Me: Oh, because of the virus?
Stranger: Huh? Oh, uh, yeah. Sure.
Me: Good morning. Allow me to sprinkle some positivity on this gloomy Monday morning.
HR: You can’t just throw glitter at people.
If you use your stimulus check to buy baby chicks, then you got the money for nothing and the chicks for free.
The worst part about getting arrested by a motorcycle cop is having to hug him from behind all the way back to the precinct.
I’m not saying becoming a parent ages you, but when I started having kids I was 24, and now I’m 117.
Her: I want to fulfill your deepest desire.
Me: *gives her recipe for my mom’s peach cobbler* The crust is the most important part.
date: do you like a little danger?
me: sure do. danger’s my middle name… unfortunately my first name’s stranger. and your mother probably warned you about me
My favorite part of The Lion King is the part where Nicki Minaj held up baby Simba.
Organ harvesting really creeps me out, so I’m doing what I can to make mine unsalvageable.
My husband was just looking at me like I’m some kind of super hero and all I said was, “yes, we do have onion for the burgers.”.
[on a rocket which just launched into space]
Me: oh shit did I switch the oven off can we head back real quick.
“Want me to help you with that tux?”
“No”
“Ok, suit yourself”
“Then we are agreed: we shall have a duel to the death at sunrise. And if I oversleep you will start without me.”
[tavern]
Jerk on stool next to me:
Which do you like better my looks or my personality?Me: I’m gonna need more options.
[party]
ME: I’m uncomfortable
BF: Just mingle
ME: Do I introduce myself?
BF: We’re at your family reunion
If you’re happy and you know it… wash your hands.
Even with a college education, the first thought that comes to mind when I know something bad is about to happen is “ruh roh.”
Fool me once shame on you,
Unless you’re speaking Spanish, then that’s eleven times and I probably deserved it.
me at 14: can’t wait to travel the whole world once i’m earning my own money
me now: mustn’t forget that tupperware at work, it’s my only one
The road to enlightenment always leads through the valley of morons.
If my dad were still alive today I’m sure he’d be really pissed off over that whole cremation thing.
[first date]
OK don’t let her know you’re a snail
Waiter: Would you like some salt?
[flips table over] OH HELL NO [bolts out real slowly]

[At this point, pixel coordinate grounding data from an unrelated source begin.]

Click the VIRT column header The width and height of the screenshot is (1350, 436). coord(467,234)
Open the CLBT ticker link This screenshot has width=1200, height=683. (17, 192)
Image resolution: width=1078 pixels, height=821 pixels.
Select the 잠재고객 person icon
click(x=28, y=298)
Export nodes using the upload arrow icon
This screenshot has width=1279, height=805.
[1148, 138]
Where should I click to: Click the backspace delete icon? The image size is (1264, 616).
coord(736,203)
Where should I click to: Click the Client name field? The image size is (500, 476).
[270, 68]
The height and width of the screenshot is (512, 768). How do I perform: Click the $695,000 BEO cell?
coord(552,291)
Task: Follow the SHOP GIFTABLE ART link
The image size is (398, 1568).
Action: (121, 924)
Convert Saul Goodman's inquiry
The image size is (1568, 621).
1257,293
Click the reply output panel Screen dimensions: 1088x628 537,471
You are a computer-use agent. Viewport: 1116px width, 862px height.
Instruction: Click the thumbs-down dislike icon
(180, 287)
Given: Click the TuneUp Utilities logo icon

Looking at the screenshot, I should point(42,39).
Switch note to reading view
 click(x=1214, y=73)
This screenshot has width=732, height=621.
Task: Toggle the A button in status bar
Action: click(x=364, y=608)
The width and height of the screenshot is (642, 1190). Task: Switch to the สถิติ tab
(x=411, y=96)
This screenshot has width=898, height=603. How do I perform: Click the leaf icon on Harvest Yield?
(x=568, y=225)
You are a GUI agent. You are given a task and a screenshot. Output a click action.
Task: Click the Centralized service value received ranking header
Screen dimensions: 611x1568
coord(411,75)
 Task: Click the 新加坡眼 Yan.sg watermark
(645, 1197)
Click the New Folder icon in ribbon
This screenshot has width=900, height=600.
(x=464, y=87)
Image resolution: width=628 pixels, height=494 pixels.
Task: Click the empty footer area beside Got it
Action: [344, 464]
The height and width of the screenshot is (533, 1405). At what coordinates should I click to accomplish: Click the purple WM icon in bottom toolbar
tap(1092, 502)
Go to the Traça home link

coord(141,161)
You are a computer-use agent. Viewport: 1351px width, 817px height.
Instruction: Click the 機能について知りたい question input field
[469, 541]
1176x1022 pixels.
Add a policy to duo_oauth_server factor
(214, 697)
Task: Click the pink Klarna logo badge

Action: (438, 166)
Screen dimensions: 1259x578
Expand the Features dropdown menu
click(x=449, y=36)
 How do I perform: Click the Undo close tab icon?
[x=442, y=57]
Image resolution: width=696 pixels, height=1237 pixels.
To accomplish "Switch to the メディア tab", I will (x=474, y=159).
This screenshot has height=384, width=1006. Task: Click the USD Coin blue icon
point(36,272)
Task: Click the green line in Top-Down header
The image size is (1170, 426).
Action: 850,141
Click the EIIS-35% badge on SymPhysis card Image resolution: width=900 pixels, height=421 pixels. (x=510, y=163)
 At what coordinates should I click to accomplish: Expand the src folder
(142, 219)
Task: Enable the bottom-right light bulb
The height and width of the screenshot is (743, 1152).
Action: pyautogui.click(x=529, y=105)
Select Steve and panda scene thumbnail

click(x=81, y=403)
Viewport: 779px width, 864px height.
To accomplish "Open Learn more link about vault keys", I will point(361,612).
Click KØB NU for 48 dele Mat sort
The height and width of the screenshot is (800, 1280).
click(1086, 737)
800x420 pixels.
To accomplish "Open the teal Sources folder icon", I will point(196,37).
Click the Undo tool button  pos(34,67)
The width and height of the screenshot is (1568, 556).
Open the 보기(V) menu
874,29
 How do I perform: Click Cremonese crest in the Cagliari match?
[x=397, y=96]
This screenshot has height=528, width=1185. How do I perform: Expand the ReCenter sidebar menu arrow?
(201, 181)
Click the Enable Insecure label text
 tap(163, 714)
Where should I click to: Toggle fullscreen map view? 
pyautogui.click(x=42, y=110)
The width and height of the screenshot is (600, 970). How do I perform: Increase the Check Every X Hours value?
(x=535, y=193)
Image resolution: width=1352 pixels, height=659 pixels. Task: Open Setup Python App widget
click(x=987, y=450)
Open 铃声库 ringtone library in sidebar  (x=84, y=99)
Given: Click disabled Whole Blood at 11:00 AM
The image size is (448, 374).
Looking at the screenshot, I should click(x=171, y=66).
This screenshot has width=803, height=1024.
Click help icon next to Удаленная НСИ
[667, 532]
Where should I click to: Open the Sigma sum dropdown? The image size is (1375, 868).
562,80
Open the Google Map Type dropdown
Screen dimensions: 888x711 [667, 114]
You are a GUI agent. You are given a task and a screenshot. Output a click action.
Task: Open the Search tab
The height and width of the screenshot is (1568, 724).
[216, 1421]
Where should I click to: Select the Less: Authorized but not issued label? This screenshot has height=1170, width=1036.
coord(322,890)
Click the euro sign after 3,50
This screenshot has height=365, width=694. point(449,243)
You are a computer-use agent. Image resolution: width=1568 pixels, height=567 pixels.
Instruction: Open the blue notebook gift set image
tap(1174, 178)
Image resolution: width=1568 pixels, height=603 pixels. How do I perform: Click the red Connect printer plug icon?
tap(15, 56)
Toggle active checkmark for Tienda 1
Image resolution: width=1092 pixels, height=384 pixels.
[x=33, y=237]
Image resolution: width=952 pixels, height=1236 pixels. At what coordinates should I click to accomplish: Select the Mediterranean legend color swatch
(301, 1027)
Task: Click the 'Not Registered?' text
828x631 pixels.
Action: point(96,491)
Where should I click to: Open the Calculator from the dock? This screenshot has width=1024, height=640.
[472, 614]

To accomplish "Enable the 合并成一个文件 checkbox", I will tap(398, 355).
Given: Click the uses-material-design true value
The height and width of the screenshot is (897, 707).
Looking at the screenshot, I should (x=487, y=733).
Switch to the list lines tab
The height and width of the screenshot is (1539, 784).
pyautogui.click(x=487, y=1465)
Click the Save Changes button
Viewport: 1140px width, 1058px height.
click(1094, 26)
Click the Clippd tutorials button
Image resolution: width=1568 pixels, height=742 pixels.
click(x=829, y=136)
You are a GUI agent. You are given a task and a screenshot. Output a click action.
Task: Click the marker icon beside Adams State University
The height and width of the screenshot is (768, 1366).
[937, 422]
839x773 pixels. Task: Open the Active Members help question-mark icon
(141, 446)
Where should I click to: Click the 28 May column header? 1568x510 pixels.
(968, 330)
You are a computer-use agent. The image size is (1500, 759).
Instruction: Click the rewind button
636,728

Holiday anxiety is the most festive of all the anxieties.
*pronounces bondage like corsage.
my mom: don’t fill up on bread, that’s how they get you
me: that’s how they get YOU, coward. i will bankrupt this olive garden
Me: There’s a cold spot I think it’s a ghost
Her: You’re standing in front of the open refrigerator
Me: OUR REFRIGERATOR IS HAUNTED?!
[finishing last sip of wine]
waiter: would you like another glass?
me: no just refill this one
him: i like athletic girls
me [dips oreo in milk]: check out this sweet dunk
him: not like that
i hate workimg at the lightbulb factory!! evrey day i hav to thimk of good ideas so they can harvest the lightbulbs that apear abov my head
“Ok, hear me out. What if we gave people enough for three fries?”